- [Data supplied]:
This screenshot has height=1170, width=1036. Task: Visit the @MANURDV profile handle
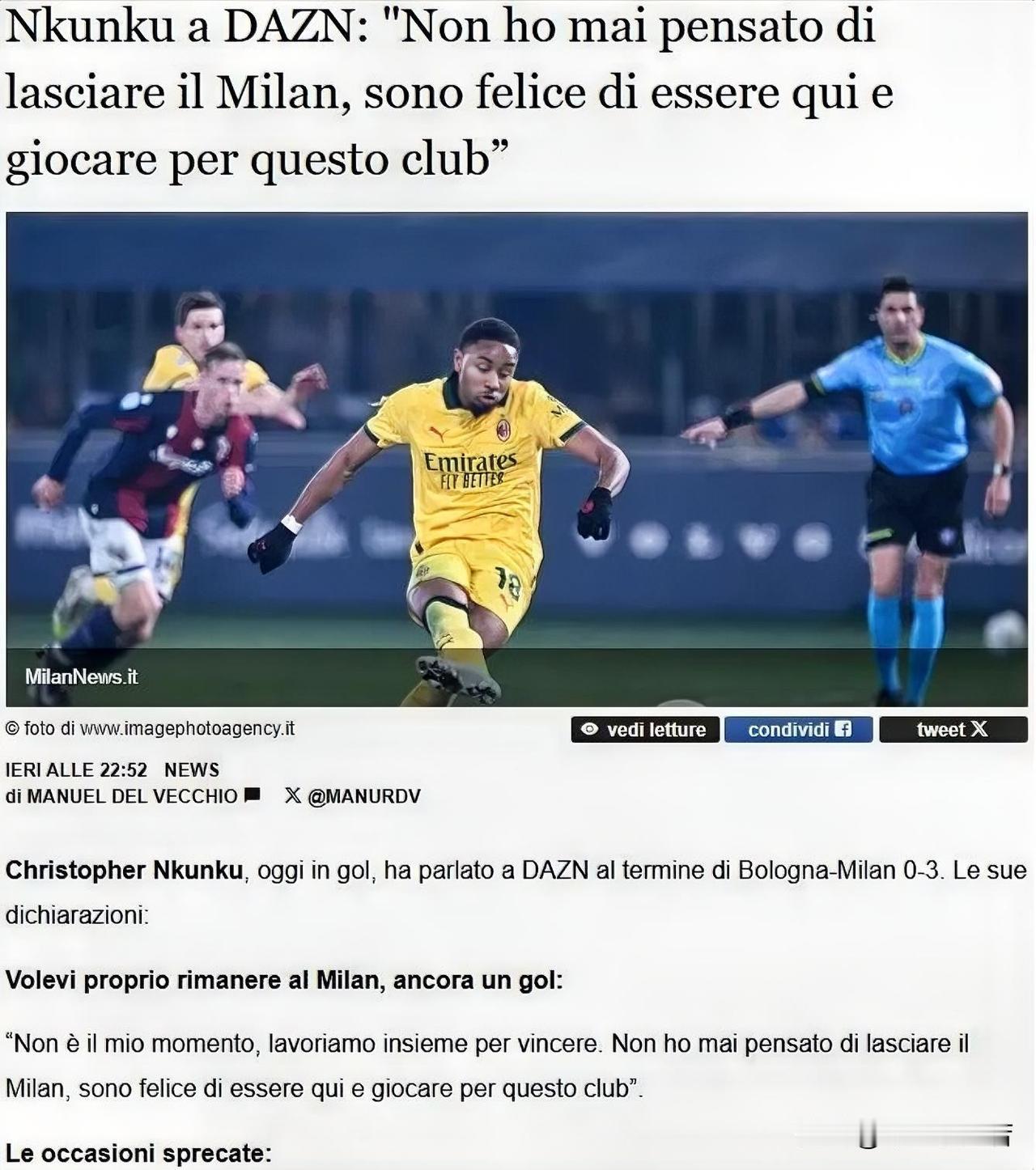364,796
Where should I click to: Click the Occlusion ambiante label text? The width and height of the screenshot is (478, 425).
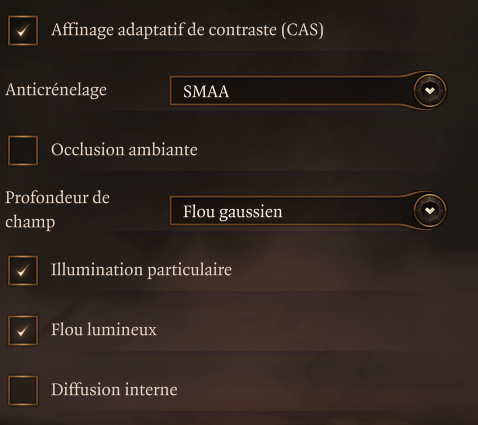coord(124,150)
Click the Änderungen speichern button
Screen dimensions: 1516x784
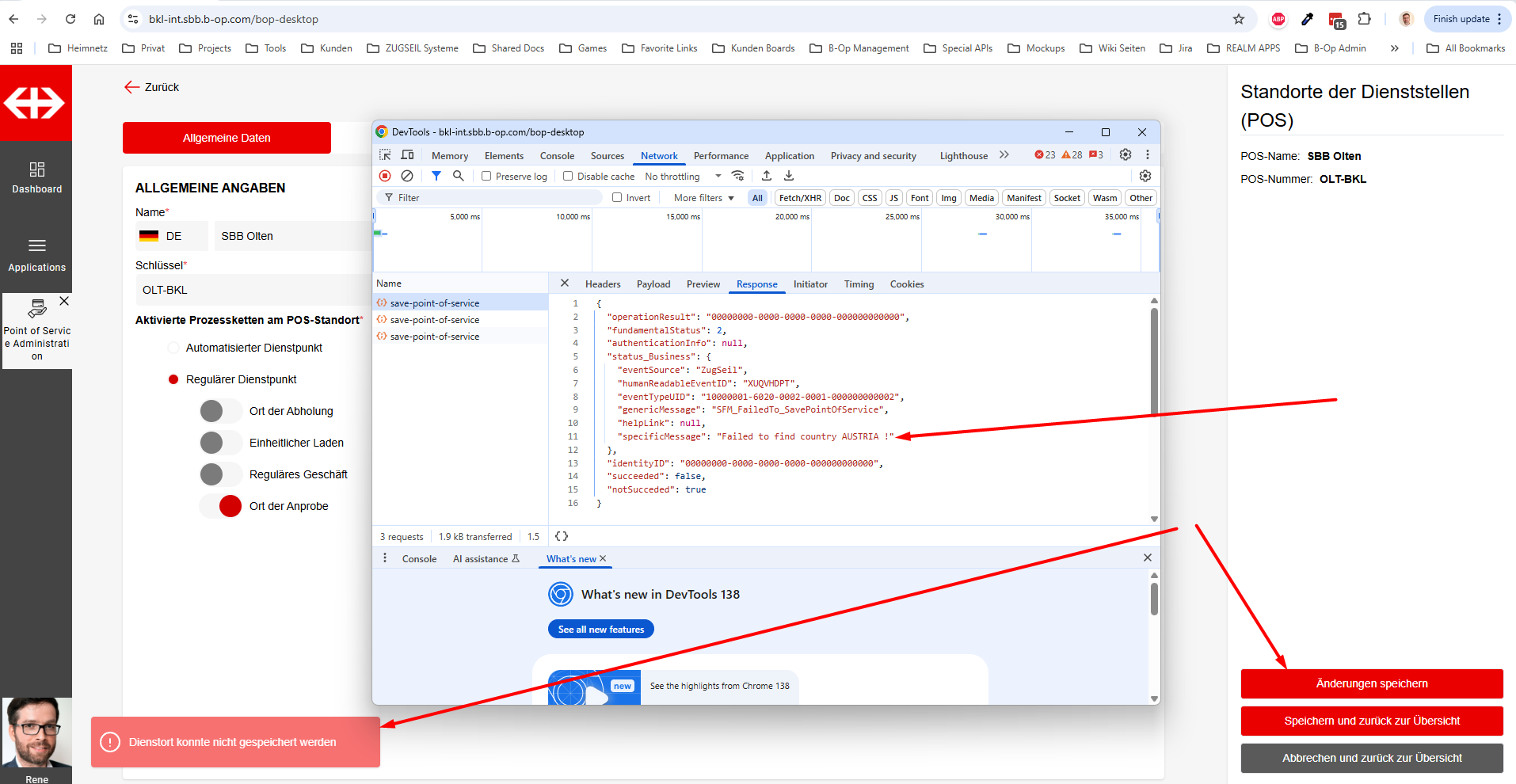1371,683

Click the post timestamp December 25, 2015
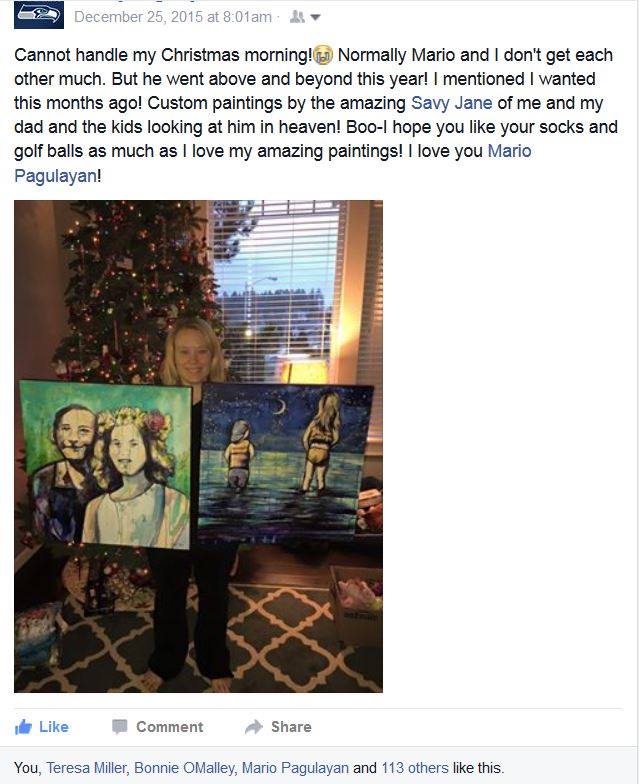click(172, 17)
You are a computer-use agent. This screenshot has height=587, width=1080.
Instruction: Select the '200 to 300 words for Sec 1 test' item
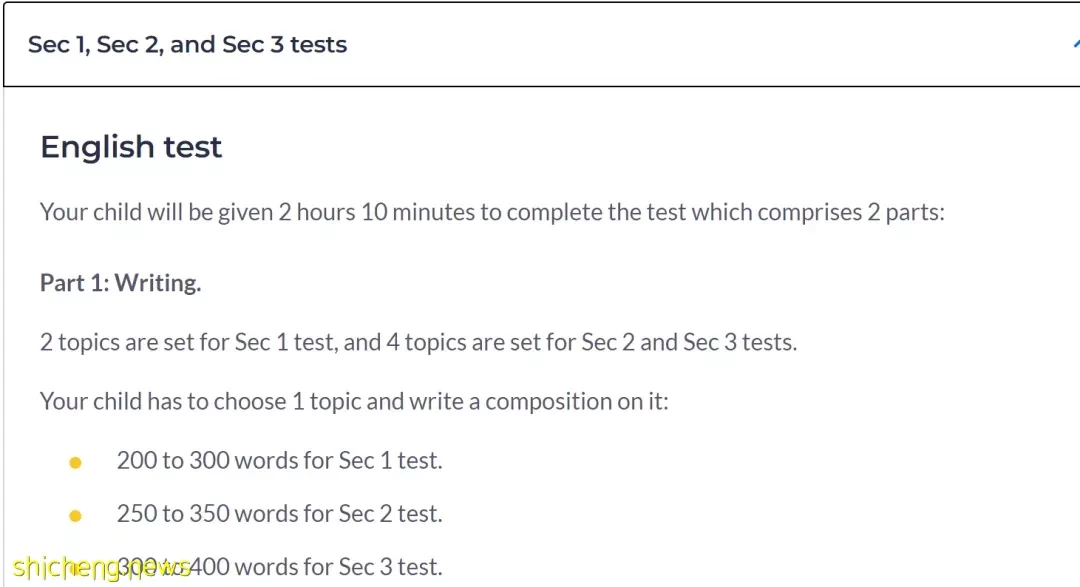click(279, 460)
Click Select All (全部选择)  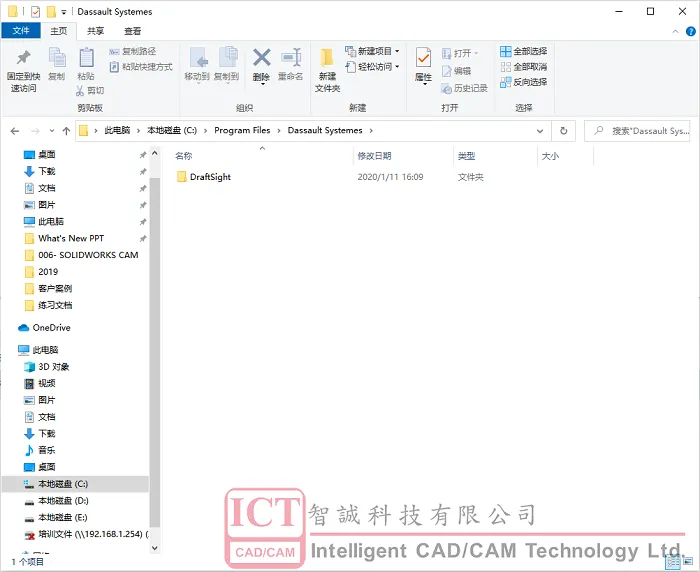pyautogui.click(x=523, y=51)
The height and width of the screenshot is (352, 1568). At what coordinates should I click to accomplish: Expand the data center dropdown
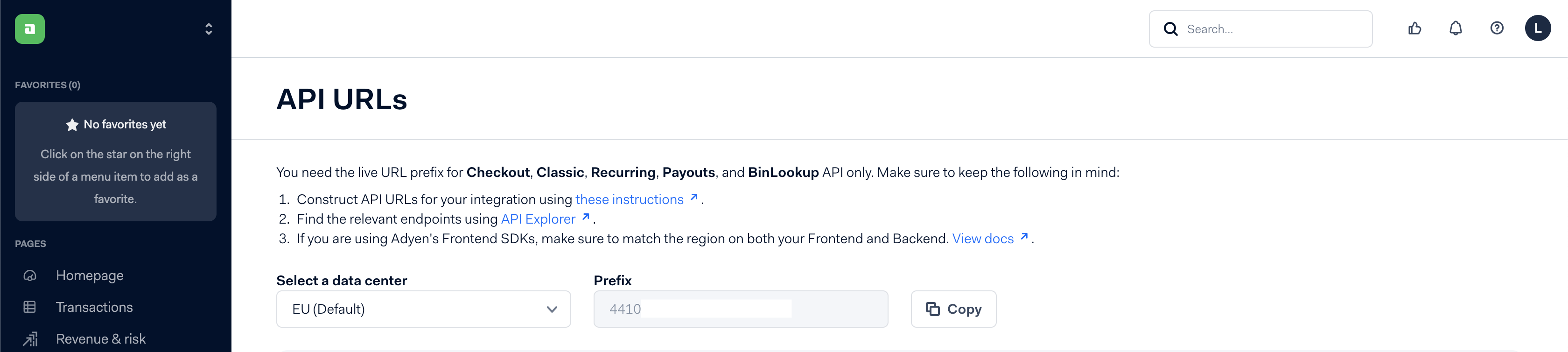pos(424,309)
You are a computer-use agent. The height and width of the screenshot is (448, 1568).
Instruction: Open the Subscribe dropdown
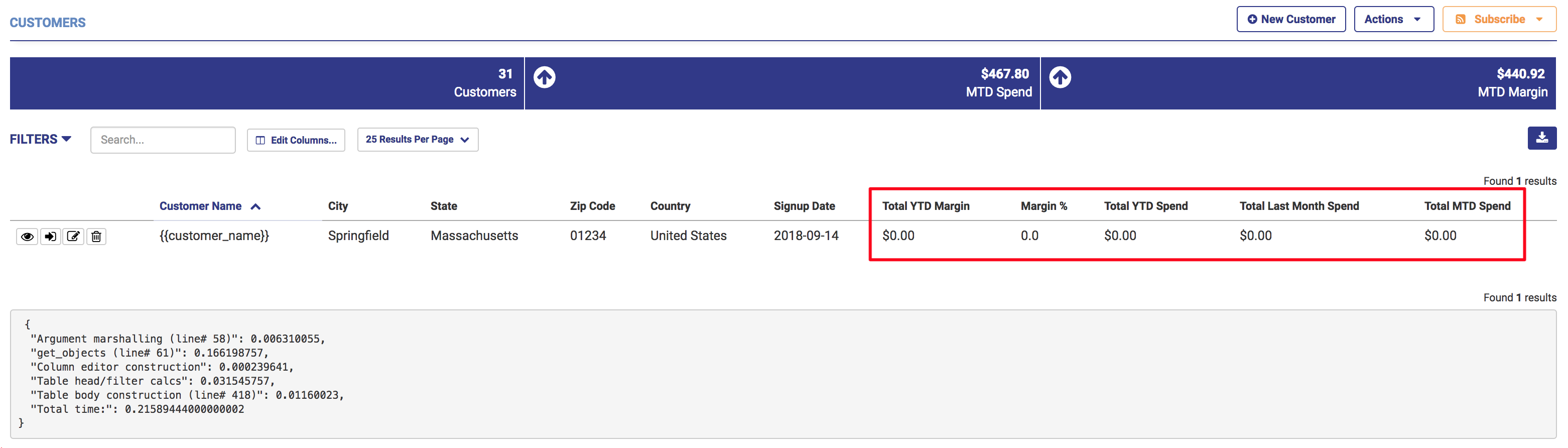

- [Task brief]:
Check each line of the entries, and copy the ones that contain "agent".

- [Exercise answer]:
You are a computer-use agent. This screenshot has height=587, width=1080.
You are a computer-use agent. The height and width of the screenshot is (448, 1568).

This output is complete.